A TSA spokesman explained that the agency’s “risk-based security approach” allowed TSA officers “to better focus their efforts on finding higher-threat items such as explosives.” In addition to short knives, the TSA said it would allow miniature baseball bats, lacrosse and hockey sticks, pool cues, ski poles, and up to two golf clubs per passenger. After initially opposing the rules, TSA gave up and caved to members of Congress and the AFA. AFA campaigned to oppose the policy with the slogan “No Knives On Planes Ever Again” and celebrated the reverse.
The AFA demands are not in line with passenger interests, as these examples demonstrate. This is also true for its position regarding the mask mandate. Many travelers find it a source to discomfort, annoyance and anxiety, particularly when forced to put masks on toddlers who refuse. AFA members who have been tasked with enforce the rules in addition to other duties are also impacted by the AFA’s support of maintaining the mandate. The result has been predictable. The New York Times notes:
Disagreements about masks and passengers refusing them caused frequent fighting, shouting and other difficulties during the pandemic. From Jan. 1 to Feb. 15, the Federal Aviation Administration received nearly 400 reports of unruly passengers, including 255 reports of passengers refusing to comply with a federal mandate that they wear masks on planes.
Last month, a man on a Delta Air Lines flight from Dublin to New York who refused to wear his mask pulled down his pants and exposed his buttocks. Nearly two weeks later, an American Airlines flight to London from Miami turned around about an hour into its journey because of a passenger who refused to wear a mask.
Cases like those are why airline executives and the Association of Professional Flight Attendants have been urging the federal authorities to create a federal no-fly list for unruly passengers.
It is evident that the problem exists. It is notInsufficiently harsh enforcement of the Mask Mandate. It’s the mask mandate. Every obnoxious passenger, who berates or moons, is punished. assaultsThe rule’s enforcers are not the only ones who are upset by this narrowly justified imposition.

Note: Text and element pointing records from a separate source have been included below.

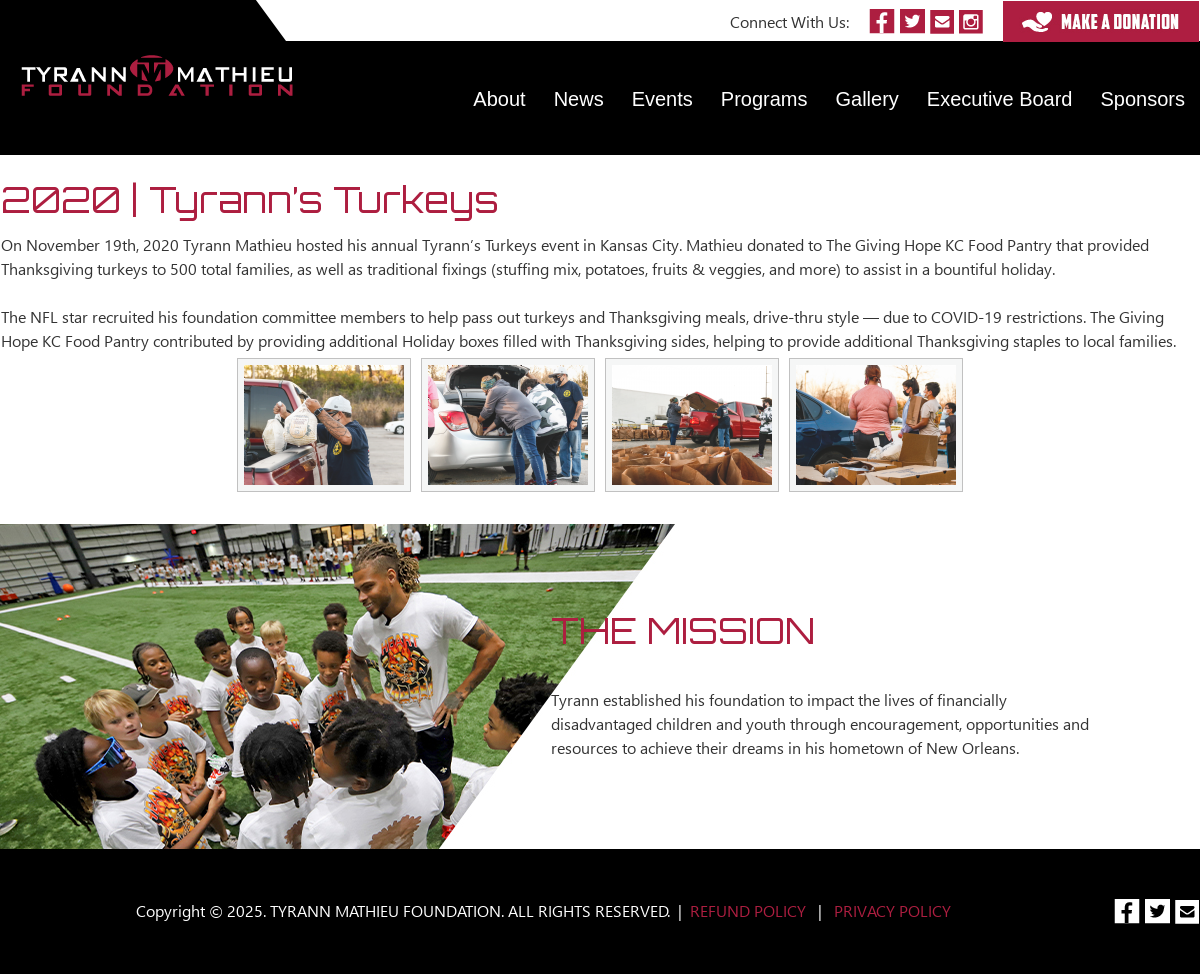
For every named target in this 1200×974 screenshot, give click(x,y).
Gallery (867, 99)
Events (662, 99)
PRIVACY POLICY (892, 910)
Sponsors (1143, 99)
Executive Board (1000, 99)
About (499, 99)
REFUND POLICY (748, 910)
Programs (764, 99)
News (579, 99)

AFA states that it is crucial to maintain passengers’ confidence in safety when flying. What does it do to increase that confidence? If masks don’t “add much, if any” to the safety of air travel, how is that justification for sacrificing passenger comfort and turning an entire flight around because one man refuses to wear a mask?
Sara Nelson, President of AFA, strongly rejects the notion that passengers should have the right to choose what risk they will tolerate. “Flight attendants would never tell you that ‘whether you put on the oxygen mask is a matter of personal choice,'” she said in an NBC News opinion piece last year. We understand the dangers of air turbulence, which can cause you to be thrown against the ceiling at any time, and so we won’t tell you that seatbelts aren’t safe. It’s up to each individual to make that decision.
Nelson believes that the same argument holds true for the mask mandate, despite lack of evidence to support it. She wrote that “we’re also trained in order to stop the spread infectious diseases.” “We are not only enforcing long-overdue policies regarding masks because it is necessary: We recognize that masks can be a safety net for ourselves and others. We are grateful that policymakers support us.
However, it is uncertain if they will do so again. TSA extended the mask rule twice, and could do it again. A spokeswoman for the TSA told The Associated Press that the TSA will announce any changes to the requirement. Times. “As far as we are aware, there is nothing to add.”